*Material to process:*
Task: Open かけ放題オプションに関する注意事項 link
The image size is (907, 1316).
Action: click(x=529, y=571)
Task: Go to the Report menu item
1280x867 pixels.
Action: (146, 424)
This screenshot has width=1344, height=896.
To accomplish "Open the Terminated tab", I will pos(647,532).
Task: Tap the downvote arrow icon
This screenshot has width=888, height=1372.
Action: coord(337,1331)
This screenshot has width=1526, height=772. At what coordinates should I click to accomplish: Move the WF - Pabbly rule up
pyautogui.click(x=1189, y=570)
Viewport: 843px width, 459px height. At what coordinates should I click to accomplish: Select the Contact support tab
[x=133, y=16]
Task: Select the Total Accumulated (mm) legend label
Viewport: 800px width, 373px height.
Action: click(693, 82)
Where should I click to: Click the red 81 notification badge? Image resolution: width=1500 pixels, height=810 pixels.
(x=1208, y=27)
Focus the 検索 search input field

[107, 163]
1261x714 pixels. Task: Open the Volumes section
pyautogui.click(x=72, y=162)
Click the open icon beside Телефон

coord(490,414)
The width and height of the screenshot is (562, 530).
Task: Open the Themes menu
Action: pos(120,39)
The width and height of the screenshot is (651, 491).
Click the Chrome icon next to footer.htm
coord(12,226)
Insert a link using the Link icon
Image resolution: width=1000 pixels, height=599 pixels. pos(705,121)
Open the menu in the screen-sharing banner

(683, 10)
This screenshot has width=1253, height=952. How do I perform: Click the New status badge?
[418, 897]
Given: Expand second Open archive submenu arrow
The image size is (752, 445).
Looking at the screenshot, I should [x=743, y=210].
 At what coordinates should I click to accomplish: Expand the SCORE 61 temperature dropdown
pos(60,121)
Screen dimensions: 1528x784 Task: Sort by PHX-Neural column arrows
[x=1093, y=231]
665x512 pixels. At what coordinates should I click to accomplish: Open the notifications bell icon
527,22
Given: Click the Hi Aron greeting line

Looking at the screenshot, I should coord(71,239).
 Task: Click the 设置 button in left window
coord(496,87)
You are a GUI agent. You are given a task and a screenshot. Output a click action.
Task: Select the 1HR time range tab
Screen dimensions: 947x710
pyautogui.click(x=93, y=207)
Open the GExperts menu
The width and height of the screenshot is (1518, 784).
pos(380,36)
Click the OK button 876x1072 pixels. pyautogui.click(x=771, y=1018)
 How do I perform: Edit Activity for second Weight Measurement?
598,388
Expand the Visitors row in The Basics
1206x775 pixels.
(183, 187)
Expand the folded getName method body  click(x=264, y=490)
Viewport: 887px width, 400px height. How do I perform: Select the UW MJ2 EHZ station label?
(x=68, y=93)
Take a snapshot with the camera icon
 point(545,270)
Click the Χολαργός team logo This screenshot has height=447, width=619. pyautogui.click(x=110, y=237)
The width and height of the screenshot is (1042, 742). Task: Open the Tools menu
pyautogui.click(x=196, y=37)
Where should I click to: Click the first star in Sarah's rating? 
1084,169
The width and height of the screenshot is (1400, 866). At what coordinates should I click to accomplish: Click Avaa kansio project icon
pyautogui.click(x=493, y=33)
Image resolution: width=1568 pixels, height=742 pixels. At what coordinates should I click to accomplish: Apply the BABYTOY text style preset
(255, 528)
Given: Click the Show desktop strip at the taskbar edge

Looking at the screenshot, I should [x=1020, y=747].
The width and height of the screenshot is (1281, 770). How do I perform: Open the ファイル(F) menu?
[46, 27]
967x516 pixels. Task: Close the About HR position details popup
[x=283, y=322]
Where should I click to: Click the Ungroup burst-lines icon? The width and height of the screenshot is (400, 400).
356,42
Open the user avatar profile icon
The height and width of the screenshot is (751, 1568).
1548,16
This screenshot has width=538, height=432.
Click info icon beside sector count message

*Brief:*
Everything starting at the line containing "The image size is (907, 1316)." and ending at the line containing "Task: Tap the downvote arrow icon" in the records above should be repeated exactly, and only that.

*Expected output:*
The image size is (907, 1316).
Action: click(x=529, y=571)
Task: Go to the Report menu item
1280x867 pixels.
Action: (146, 424)
This screenshot has width=1344, height=896.
To accomplish "Open the Terminated tab", I will pos(647,532).
Task: Tap the downvote arrow icon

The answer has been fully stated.